Friday, January 10, 2020

Exploring an MRE ~ Meal Ready to Eat

We are wrapping up our study of the Vietnam War today. I decided to only spend a week on the Vietnam War, because my crew gets war weary real fast. We are not at all war history enthusiasts around here. So we have read a few books, watched a short documentary and today will be watching Good Morning,Vietnam. I think this film has just enough war scenes to get the point across and is interesting enough in other ways to keep them focused. It is rated R, but they are 16 and 17, so I decided it was watchable, as long as I am sitting with them.

For a hands-on learning experience, we decided to explore and taste a military MRE (Meal Ready to Eat). I bought an MRE from a military supply post. While most combat individuals during Vietnam had C-rations rather than the more modern MRE, this was as close as we could get to a meal that a soldier in the field would have eaten. (A C-ration is a prepared and canned wet combat ration intended to be eaten by military land forces when freshly prepared food is not available in a field kitchen or mess hall.)  
Image result for what did a vietnam war meal ready to eat look like
This is what a C-ration looked like during the Vietnam War.
We opened up the MRE and were very impressed with how many things were inside the square bag. It contained the following:
  • energy bar
  • bread (a hard cracker shaped like bread)
  • chocolate/hazelnut spread
  • hot sauce
  • salt
  • sugar
  • creamer
  • toilet paper
  • wet wipe for hands
  • matches
  • coffee
  • electrolyte grape drink
  • nuts and raisin
  • a sturdy plastic spoon
  • main course of spicy vegetable and sausage crumble noodles, and
  • a chemical bag stove to warm everything up.
It is important to note that water was not provided so to truly be able to enjoy the whole meal, soldiers would need a water source plus purifying pills for that source.

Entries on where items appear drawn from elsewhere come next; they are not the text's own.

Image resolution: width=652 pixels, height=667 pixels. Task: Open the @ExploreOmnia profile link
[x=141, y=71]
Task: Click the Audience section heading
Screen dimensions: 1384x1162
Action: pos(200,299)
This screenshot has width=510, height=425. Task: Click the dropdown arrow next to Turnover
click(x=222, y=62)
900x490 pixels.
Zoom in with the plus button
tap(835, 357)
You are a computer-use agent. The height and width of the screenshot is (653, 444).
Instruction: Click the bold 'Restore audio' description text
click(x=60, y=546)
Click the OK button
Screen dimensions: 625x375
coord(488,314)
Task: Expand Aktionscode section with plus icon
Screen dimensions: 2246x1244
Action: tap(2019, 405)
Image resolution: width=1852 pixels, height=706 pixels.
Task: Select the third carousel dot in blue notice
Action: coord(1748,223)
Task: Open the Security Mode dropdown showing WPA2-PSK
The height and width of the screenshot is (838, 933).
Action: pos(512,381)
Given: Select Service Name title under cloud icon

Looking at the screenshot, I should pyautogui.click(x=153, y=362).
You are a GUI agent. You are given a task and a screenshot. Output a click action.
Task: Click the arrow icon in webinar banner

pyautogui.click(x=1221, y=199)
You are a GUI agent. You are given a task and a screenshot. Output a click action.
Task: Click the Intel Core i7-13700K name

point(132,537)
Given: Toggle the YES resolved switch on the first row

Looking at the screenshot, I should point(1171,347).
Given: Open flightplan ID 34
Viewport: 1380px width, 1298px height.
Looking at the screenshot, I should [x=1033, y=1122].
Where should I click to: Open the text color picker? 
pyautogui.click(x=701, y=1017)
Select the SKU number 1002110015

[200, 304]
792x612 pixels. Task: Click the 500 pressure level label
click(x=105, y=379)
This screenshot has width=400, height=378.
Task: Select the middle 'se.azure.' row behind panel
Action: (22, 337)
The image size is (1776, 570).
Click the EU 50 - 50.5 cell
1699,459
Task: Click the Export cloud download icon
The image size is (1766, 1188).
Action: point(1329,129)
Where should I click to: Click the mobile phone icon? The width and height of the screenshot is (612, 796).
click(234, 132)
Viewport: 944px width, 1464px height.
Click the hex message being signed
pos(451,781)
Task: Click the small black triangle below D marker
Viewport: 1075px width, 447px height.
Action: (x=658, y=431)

My husband served in the military for more than 10 years and thought that the MRE we had was better than he remembered. We were not convinced and made lots of jokes about how he is known to eat just about anything. This is what Dean thought of the taste of the energy bar.
The kids and I were amazed by the chemical stove. With just a bit of water added, the stove bag got very hot. It was hot enough to warm the main course and coffee and still be steaming for about 20 minutes.

We liked the nuts and raisins the best. Everyone thought the main course tasted like Spaghetti O's, which isn't a favorite around here but was at least recognizable. (I somehow missed getting a photo of the main course.)

The coffee brought back memories of that song by Pete Seeger, Gee, I Wanna Go Home. The grape drink wasn't much better. It was in fact, blue and tasted just like a frozen electrolyte popsicle.

Dear Husband taught Dean how to use paper matches and light them with ease.

It was a good hands-on way of being able to relate to how the combat soldiers were able to eat during the Vietnam War.

Blessings, Dawn


  1. What a fun learning experience.. even if not very tasty!

  2. I didn't know that you could actually buy one. How cool!